Outstanding build quality V8-60 Racing Flathead power. Period correct parts
Aluminium bodywork. High-quality black paint finish with period style race lettering
Started regularly and much admired it hasn't been used 'in anger'.
The UK-based 'Grand Prix Midget Club' (Chairman Martin Brundle) is very active
Would attract lots of interest on a show stand at Goodwood or any major motorsports event.
In the 1930s and 1940s, America was gripped by a new kind of motorsport midget racing. Modelled on the larger cars that raced at Indianapolis, midget racers competed across the country on tracks in football and baseball stadia, at county fairs, on purpose-built quarter-mile ovals and even on rough tracks carved out of cornfields. For nearly two decades midget racing took place seven nights a week and twice daily at weekends.
Most racing organisations set engine capacity limits between 100 and 140 cubic inches, limiting the choice of passenger car engines for constructors so that most early midgets were powered by outboard motors or motorcycle engines. In 1934, Fred Offenhauser created a powerful four-cylinder, 98-cubic-inch midget engine based on the famous Miller racing engine and Offys quickly became dominant in midget racing - though not all could afford them. In 1937, Ford launched a 136 cubic inch, 60 horsepower V8 engine intended as a more economical alternative to their larger flathead V8 engine. At last, there was an alternative for 'cash-strapped' midget racers that was able to challenge the dominance of the 'Offy' and V8-60s remained successful in competition into the 1950s.
The first midget racers were constructed at home by enthusiastic young men, however, as the sport grew in popularity a number of professional constructors arrived on the scene. One such constructor was Joe Silnes, a Norwegian born artisan who applied his craftsmanship to everything from midget racers to Indy cars. In 1990, a complete midget body and frame were discovered that had been built by Silnes around the time of the Second World War. A collector in Minnesota purchased them and commissioned Duane Nelson, Denny Wagner and Pat Mandel to reconstruct a finished midget racer using only period correct parts.
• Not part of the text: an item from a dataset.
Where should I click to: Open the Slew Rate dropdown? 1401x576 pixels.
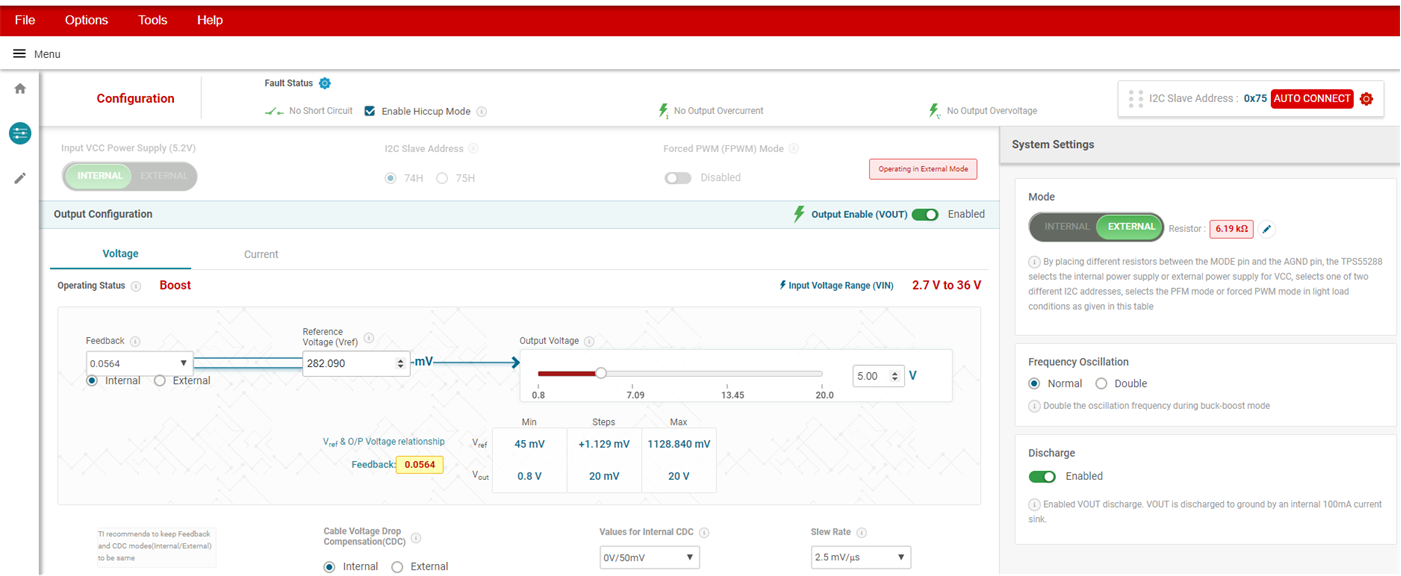(860, 557)
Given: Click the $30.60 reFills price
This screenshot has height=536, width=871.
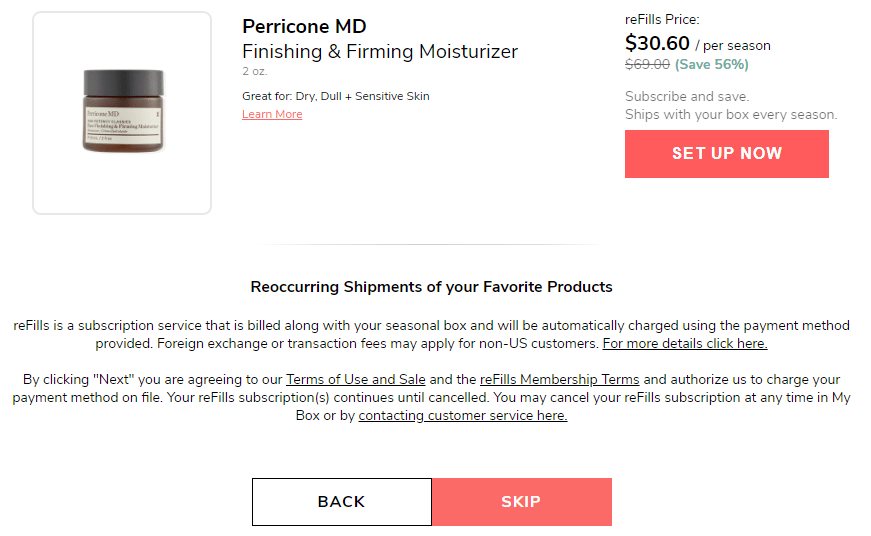Looking at the screenshot, I should click(657, 43).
Rick Schell managed to source a V8-60 racing flathead, with an Edelbrock intake manifold and high compression cylinder heads breathing through dual Stromberg 81 carburettors and this was returned to good health and installed in this sparkling little racer. The restoration took place over two years and the car you see today is the result of their craftsmanship.
The aluminium bodywork was given a high-quality black paint finish with period style race lettering and the seat was finished in black leather. The suspension is by transverse leaf springs and the brakes are Bell drums at the rear. All brightwork was either polished aluminium or chrome plate and the cockpit was finished with Stewart-Warner gauges and a Bell steering wheel.
This wonderful car is finished to an incredible standard and must be seen to be appreciated. In 2009, the completed racer was sold to a prominent UK collector at the Hershey Auction for an impressive $41,800. Our vendor bought the car in 2015 from Silverstone Auctions and although it has been started regularly and much admired it hasn't been used 'in anger'.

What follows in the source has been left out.